[Task directions]:
Render the material from its first line through the line containing "Action: coord(697,332)", both included, as a JSON list of strings with one string per line and blank lines omitted.

Begin

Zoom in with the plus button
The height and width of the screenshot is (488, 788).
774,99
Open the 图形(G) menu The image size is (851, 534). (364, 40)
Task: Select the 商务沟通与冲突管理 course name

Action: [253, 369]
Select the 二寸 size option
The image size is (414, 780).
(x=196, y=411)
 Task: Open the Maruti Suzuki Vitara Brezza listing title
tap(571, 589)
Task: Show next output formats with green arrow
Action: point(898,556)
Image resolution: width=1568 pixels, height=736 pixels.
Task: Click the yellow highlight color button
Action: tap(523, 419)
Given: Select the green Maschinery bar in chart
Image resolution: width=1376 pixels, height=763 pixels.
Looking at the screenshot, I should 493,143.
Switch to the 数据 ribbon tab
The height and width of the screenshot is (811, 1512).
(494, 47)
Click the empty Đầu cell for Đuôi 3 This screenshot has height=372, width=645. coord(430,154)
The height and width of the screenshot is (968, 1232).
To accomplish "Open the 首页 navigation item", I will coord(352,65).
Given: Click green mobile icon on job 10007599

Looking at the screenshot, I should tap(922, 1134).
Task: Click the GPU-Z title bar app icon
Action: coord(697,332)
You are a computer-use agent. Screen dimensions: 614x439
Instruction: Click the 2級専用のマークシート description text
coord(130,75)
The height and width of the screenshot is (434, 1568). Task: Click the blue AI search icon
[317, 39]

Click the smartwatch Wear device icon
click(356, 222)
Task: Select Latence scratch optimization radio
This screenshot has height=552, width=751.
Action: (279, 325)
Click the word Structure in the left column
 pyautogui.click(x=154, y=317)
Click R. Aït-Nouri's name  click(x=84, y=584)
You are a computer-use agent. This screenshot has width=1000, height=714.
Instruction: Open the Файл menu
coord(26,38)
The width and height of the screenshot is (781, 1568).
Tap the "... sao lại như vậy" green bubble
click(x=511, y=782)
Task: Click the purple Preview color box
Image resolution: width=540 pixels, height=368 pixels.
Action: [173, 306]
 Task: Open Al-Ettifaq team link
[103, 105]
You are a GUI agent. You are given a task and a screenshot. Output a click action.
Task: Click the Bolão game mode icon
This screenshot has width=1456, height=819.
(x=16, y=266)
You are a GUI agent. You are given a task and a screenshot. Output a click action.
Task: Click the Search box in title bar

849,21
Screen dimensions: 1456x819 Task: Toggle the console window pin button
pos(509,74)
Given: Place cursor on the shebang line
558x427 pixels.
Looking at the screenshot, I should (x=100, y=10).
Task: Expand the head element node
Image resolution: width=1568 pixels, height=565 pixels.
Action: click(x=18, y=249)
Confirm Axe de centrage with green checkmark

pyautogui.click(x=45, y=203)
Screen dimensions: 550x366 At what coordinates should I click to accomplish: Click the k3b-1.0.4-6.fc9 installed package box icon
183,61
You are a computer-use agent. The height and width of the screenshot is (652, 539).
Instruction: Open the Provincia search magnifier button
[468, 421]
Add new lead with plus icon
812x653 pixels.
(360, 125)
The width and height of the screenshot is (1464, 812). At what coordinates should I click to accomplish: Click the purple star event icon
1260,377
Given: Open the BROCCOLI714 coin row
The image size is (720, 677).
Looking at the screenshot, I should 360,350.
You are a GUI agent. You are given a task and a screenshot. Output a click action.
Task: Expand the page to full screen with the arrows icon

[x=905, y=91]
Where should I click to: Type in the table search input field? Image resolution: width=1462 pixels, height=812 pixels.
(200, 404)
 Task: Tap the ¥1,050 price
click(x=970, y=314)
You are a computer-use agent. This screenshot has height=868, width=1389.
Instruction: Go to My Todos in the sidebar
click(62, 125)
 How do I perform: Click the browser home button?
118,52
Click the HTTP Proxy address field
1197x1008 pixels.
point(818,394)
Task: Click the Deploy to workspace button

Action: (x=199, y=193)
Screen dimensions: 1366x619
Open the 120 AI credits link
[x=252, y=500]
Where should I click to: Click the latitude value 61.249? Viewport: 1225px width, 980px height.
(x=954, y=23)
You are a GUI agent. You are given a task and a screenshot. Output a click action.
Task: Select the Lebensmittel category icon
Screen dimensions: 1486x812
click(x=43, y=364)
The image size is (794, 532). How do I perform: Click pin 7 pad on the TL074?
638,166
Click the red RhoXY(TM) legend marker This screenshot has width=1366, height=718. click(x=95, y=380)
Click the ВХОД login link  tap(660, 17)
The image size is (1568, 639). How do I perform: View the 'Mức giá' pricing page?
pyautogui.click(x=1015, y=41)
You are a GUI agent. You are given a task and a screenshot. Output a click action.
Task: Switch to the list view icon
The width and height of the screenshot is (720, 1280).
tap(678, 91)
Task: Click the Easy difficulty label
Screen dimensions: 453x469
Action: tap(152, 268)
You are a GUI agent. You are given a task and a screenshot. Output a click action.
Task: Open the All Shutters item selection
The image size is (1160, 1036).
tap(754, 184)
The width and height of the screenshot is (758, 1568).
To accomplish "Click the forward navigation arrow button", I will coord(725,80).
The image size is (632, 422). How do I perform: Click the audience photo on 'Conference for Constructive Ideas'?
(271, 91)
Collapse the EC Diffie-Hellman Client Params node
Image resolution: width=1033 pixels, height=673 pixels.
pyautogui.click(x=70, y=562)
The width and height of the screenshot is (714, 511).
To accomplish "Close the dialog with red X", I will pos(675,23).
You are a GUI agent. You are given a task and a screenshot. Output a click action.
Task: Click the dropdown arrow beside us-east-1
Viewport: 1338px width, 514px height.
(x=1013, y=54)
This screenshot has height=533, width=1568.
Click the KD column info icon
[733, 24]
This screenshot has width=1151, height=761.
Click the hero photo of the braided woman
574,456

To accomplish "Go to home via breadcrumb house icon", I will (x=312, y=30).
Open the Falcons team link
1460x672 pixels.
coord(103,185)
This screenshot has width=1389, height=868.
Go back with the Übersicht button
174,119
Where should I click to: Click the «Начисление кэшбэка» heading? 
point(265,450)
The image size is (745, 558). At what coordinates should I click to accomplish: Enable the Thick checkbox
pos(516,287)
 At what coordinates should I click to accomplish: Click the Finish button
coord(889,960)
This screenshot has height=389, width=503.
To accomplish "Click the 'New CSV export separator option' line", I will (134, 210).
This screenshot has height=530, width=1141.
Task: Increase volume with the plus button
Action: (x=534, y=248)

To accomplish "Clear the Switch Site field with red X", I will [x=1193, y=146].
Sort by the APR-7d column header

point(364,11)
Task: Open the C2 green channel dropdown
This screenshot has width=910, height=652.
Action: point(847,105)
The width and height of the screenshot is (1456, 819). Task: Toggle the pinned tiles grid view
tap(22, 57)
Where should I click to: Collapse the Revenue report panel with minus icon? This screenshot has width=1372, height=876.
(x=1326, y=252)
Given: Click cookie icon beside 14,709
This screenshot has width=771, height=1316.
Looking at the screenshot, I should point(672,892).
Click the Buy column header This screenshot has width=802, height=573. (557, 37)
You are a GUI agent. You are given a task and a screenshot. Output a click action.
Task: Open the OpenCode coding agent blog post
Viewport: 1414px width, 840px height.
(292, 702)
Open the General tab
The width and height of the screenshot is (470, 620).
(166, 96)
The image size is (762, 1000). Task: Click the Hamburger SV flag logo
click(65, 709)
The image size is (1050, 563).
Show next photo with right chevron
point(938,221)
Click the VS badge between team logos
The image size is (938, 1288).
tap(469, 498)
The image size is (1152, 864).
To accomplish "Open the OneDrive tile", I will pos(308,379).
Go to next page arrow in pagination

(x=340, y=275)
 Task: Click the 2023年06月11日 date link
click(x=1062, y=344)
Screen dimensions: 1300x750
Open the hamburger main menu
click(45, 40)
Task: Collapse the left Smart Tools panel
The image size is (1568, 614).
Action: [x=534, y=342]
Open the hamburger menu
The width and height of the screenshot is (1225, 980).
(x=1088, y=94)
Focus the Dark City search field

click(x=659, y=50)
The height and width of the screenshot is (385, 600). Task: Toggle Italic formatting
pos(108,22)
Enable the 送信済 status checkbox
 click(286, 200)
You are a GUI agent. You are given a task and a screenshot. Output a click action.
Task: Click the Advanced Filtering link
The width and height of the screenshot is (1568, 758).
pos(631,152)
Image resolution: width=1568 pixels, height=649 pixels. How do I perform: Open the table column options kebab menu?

End

[Right answer]:
[
  "Zoom in with the plus button",
  "The height and width of the screenshot is (488, 788).",
  "774,99",
  "Open the 图形(G) menu The image size is (851, 534). (364, 40)",
  "Task: Select the 商务沟通与冲突管理 course name",
  "Action: [253, 369]",
  "Select the 二寸 size option",
  "The image size is (414, 780).",
  "(x=196, y=411)",
  " Task: Open the Maruti Suzuki Vitara Brezza listing title",
  "tap(571, 589)",
  "Task: Show next output formats with green arrow",
  "Action: point(898,556)",
  "Image resolution: width=1568 pixels, height=736 pixels.",
  "Task: Click the yellow highlight color button",
  "Action: tap(523, 419)",
  "Given: Select the green Maschinery bar in chart",
  "Image resolution: width=1376 pixels, height=763 pixels.",
  "Looking at the screenshot, I should 493,143.",
  "Switch to the 数据 ribbon tab",
  "The height and width of the screenshot is (811, 1512).",
  "(494, 47)",
  "Click the empty Đầu cell for Đuôi 3 This screenshot has height=372, width=645. coord(430,154)",
  "The height and width of the screenshot is (968, 1232).",
  "To accomplish \"Open the 首页 navigation item\", I will coord(352,65).",
  "Given: Click green mobile icon on job 10007599",
  "Looking at the screenshot, I should tap(922, 1134).",
  "Task: Click the GPU-Z title bar app icon",
  "Action: coord(697,332)"
]